Armenia lies in the highlands surrounding the Biblical mountains of Ararat, upon which Noah's Ark is said to have come to rest after the flood. Culturally, historically and politically, Armenia is considered to be a part of Europe. However, due to its location (Armenian Highlands), we can say that it’s an intercontinental country.
The Kingdom of Armenia became the first state in the world to adopt Christianity as its official religion.
Armenians call themselves Hay (Հայ) and the native Armenian name for the country is Hayastan. It has traditionally been derived from Hayk, the legendary patriarch of the Armenians and a great-great-grandson of Noah, who, according to the 5th-century AD author Moses of Chorene, defeated the Babylonian king Bel in 2492 BC and established his nation in the Ararat region. It is also further postulated that the name Hay comes from one of the two confederated, Hittite vassal states—the Hayasa-Azzi (1600–1200 BC). The exonym Armenia is attested in the Old Persian Behistun Inscription (6th c. BC) as Armina. The ancient Greek terms Armenía are first mentioned by Hecataeus of Miletus in 476 BC. Xenophon describes many aspects of Armenian village life and hospitality in around 401 BC.

■ DATA EXTRACTS ■
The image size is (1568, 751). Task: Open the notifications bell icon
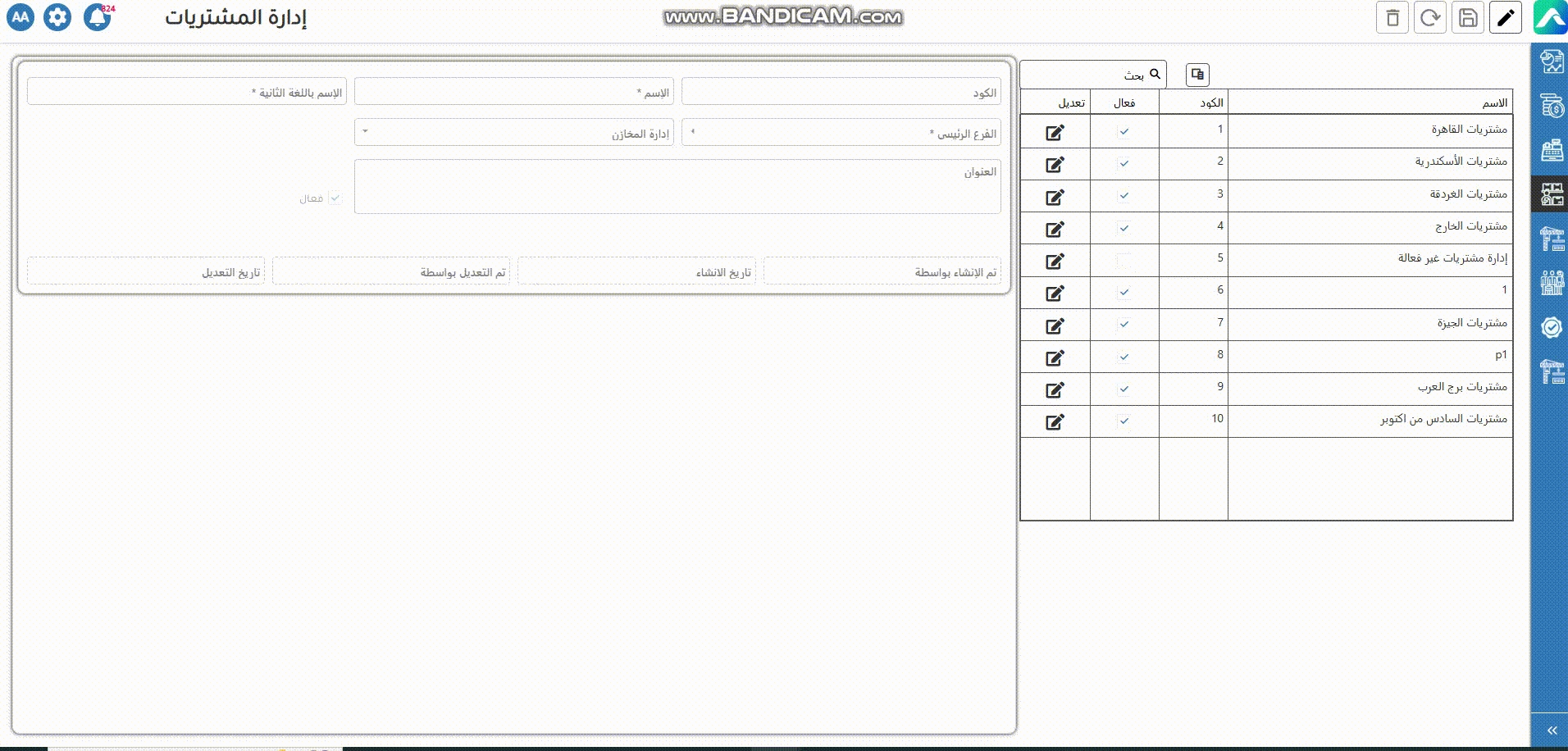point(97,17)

--

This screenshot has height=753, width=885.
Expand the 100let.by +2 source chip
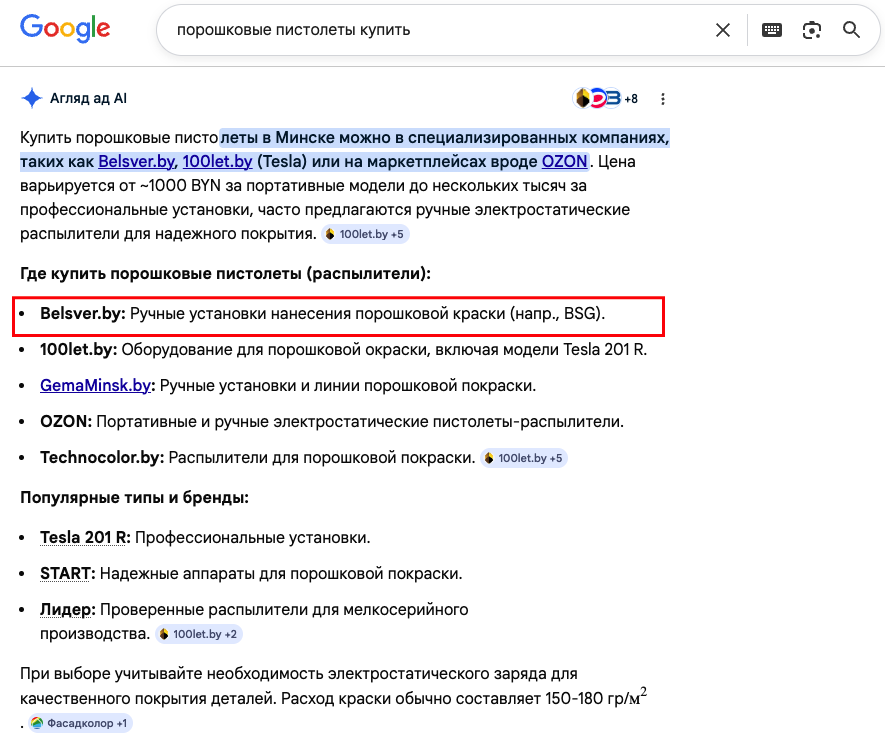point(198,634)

---

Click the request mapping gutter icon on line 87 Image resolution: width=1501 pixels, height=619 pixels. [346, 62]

■ TASK REQUIREMENTS ■
**a)** List every person named in the passage about Armenia, including legendary figures.
**b)** Extend the passage about Armenia with a few more sentences, starting right after its last sentence.

■ EXERCISE RESULTS ■
**a)** Noah, Hayk, Moses of Chorene, Bel, Hecataeus of Miletus, Xenophon

**b)**
Several bronze-era states flourished in the area of Greater Armenia, including Hayasa (1600–1200 BC), Arme-Shupria (1300s–1190 BC) and the Kingdom of Urartu / Ararat (1000–600 BC) successively established their sovereignty over the Armenian Highland. A large cuneiform lapidary inscription found in Yerevan established that the modern capital of Armenia was founded in the summer of 782 BC by king Argishti I. Yerevan is the world's oldest city to have documented the exact date of its foundation.